The best-fit model for MOA-bin-1 was found using the initial parameter grid search method outlined in Bennett (2010), but a caustic-centered coordinate system was used, as described above. This procedure yielded two nearly degenerate solutions, with a χ2 difference of Δχ2 = 0.428. These solutions have a nearly identical geometry, with the main difference being that the slightly favored solution crosses the inner cusp of the planetary caustic, while the second-best solution crosses the outer cusp. The favored solution is the one indicated in Figure 2. There are also disfavored solutions in which the source crosses the top or bottom cusps in Figure 2. These differ from the inner and outer cusp crossing solutions because the source must also approach the primary lens caustic. If there are systematic errors in the baseline part of the light curve, the χ2 might be improved if the peak due to an approach to the primary caustic occurs at the same time as a light-curve bump due to systematic photometry errors. When we are close to the Chang–Refsdal limit, the main light-curve features do not really constrain where such a peak might occur, so the fitting code will naturally adjust the parameters to put this feature in the location that will minimize the χ2. It is therefore important to correct systematic photometry errors in the baseline photometry, as discussed in Section 2.1.

Figure 2. Refer to the following caption and surrounding text.
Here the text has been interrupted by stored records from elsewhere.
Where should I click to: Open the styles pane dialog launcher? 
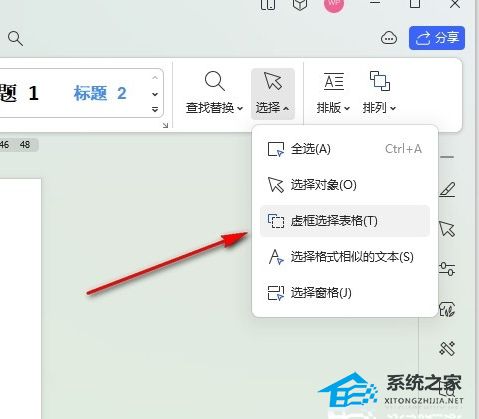165,125
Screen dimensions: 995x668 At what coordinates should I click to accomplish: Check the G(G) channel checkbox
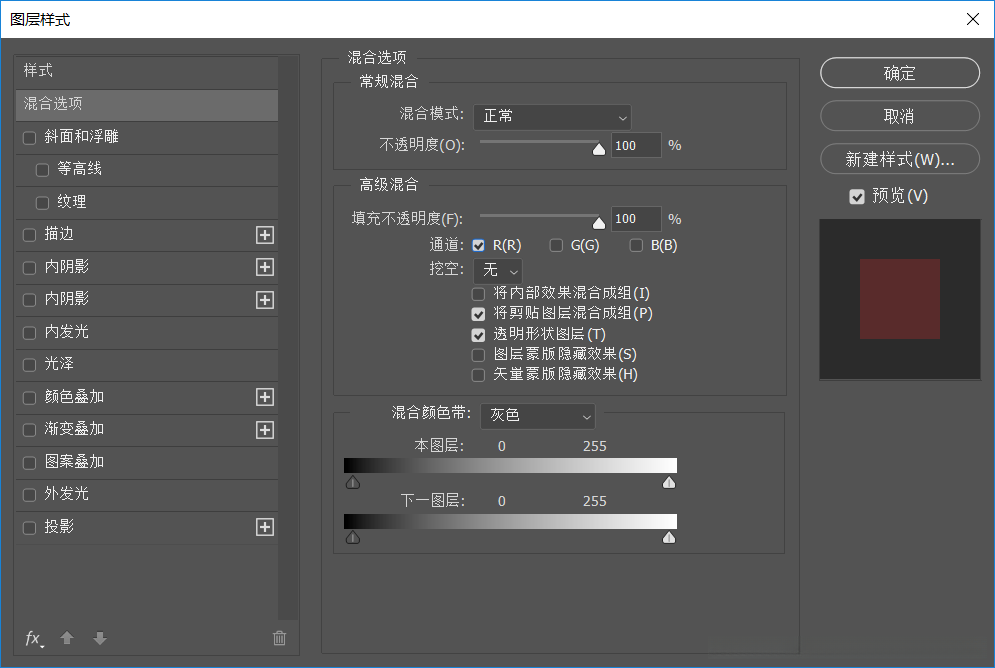click(x=556, y=245)
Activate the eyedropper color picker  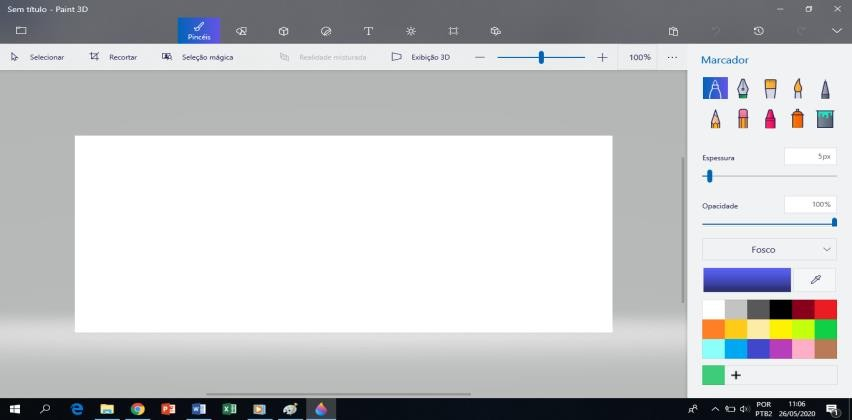(815, 280)
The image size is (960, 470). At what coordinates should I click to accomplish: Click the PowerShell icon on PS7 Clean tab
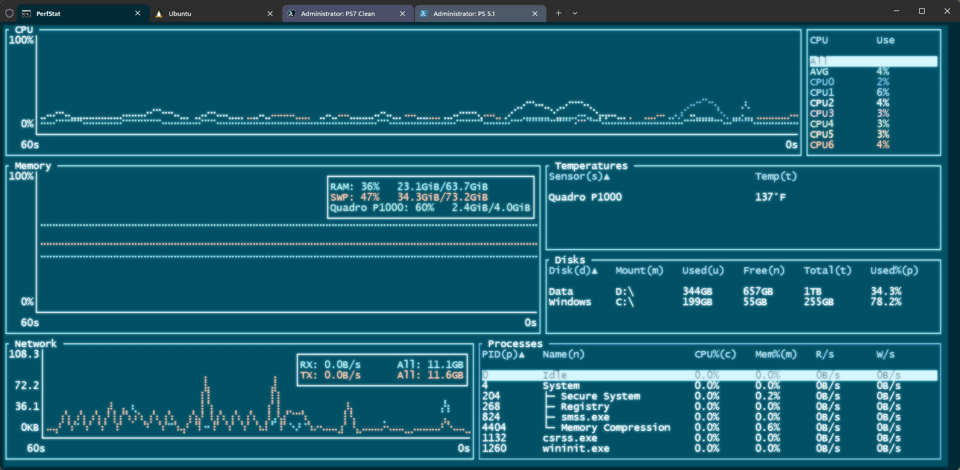coord(291,13)
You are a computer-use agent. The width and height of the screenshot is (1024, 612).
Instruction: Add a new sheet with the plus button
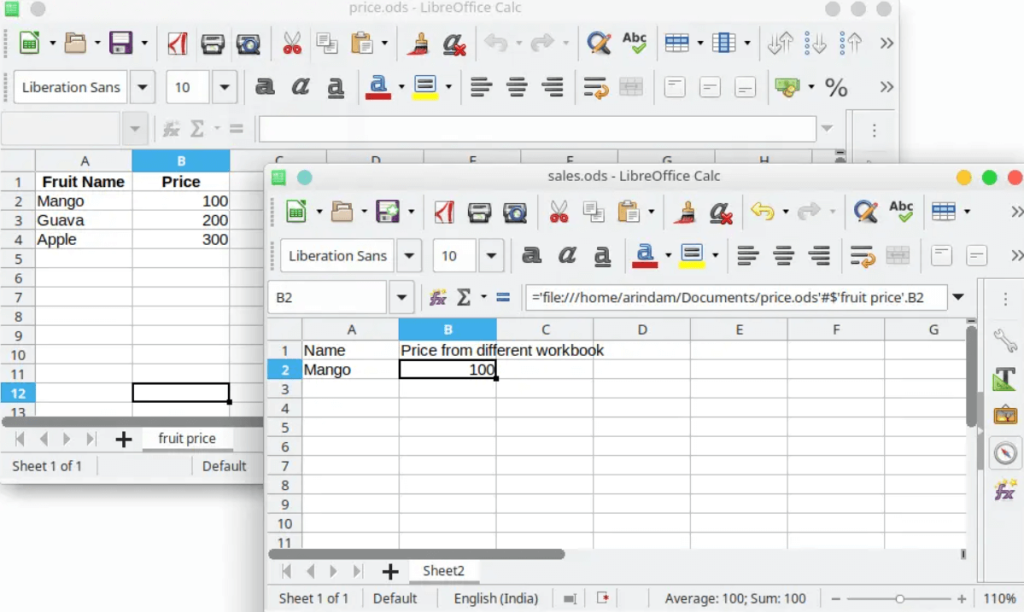[390, 571]
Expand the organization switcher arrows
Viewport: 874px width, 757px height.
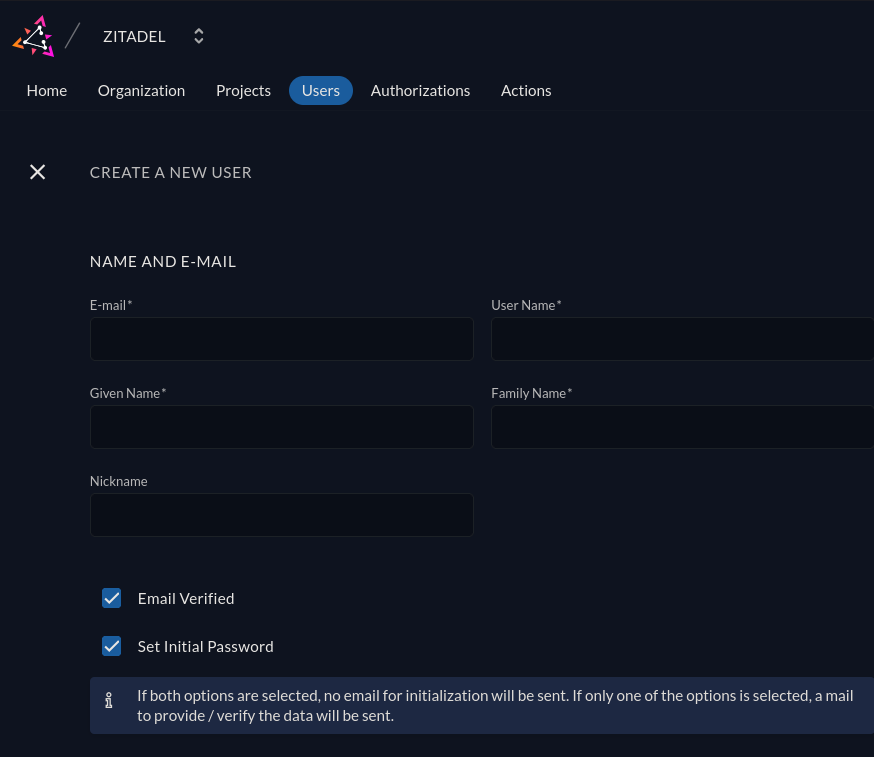[x=199, y=36]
Figure 2. Caustic geometry for the best-fit MOA-bin-1 model. The red circle indicates the best-fit source size, and the coordinates for this plot are centered at the center of mass of the full lens system (both the planet and its host star). The coordinates are given in units of the Einstein radius of the lens system. The source trajectory is nearly perpendicular to the lens axis. There is a degenerate fit, with χ2 larger by Δχ2 = 0.199, that has a nearly identical caustic configuration, except that the source crosses the outer cusp instead of the inner one.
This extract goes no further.